Uhh… you’ve been kidnapped and you’ve decided to write in your diary. I think additional comment is unnecessary.

Obviously you’re able to determine from the summary alone that some type of magic-y goodness is involved with lines like ‘He was alive. Trapped within his golden frame.’ The magic was lacking in goodness in my opinion. The combination of runes, hieroglyphics, dark magic, and elements related to the Saints was definitely original but ended up being a tad far-fetched and basically a big hot mess. And once it really started snowballing there at the end she totally lost me.

‘…I called upon that sacred vow granted me as a baby, a vow I renewed now as a woman in this moment, a vow to reject the Devil.’

Uhh… sure.

And come on. She’s a mute in the real world but she can speak find in picture world.

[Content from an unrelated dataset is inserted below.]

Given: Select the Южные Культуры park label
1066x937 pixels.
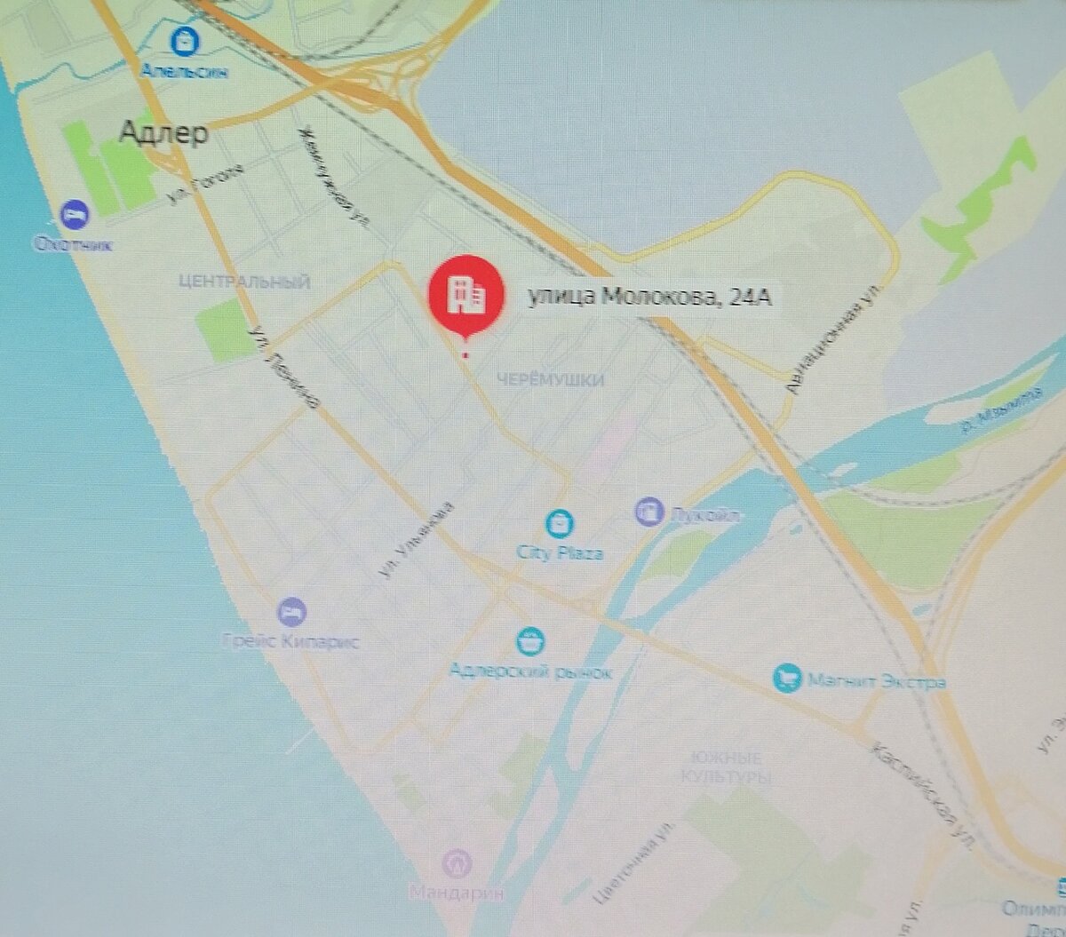Looking at the screenshot, I should coord(725,767).
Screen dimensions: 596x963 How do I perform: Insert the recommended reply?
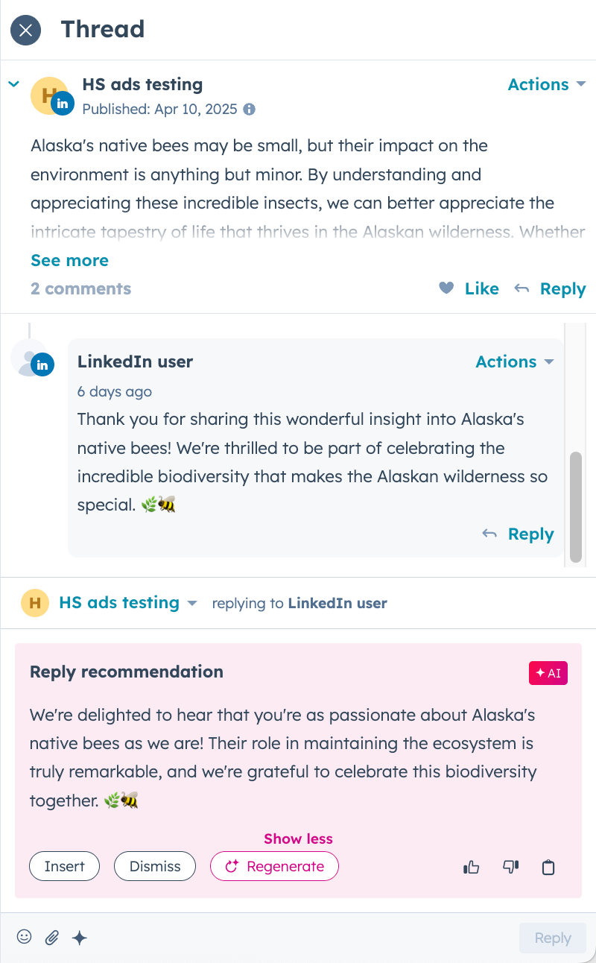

‘I could speak in Denbury’s world. It was time I started speaking in this one.’

So she just decides that she wants to speak again? And she does. Sure. That makes PERFECT sense. The way she said it was like she was talking about getting the dishes done, that she’s just been a lazy-ass about it, and she’s decided she’s finally gonna get it done.

The Romance… Oh boy, where to begin. Let’s just say I really had a hard time believing their love. Half the book I kept expecting him to turn out to be a big jerk-face who was just using her to help him get out of the portrait, but, okay.. I was wrong. I still didn’t feel the legitimacy there. View Spoiler »

Do I need to say I won’t be reading the next one? View Spoiler »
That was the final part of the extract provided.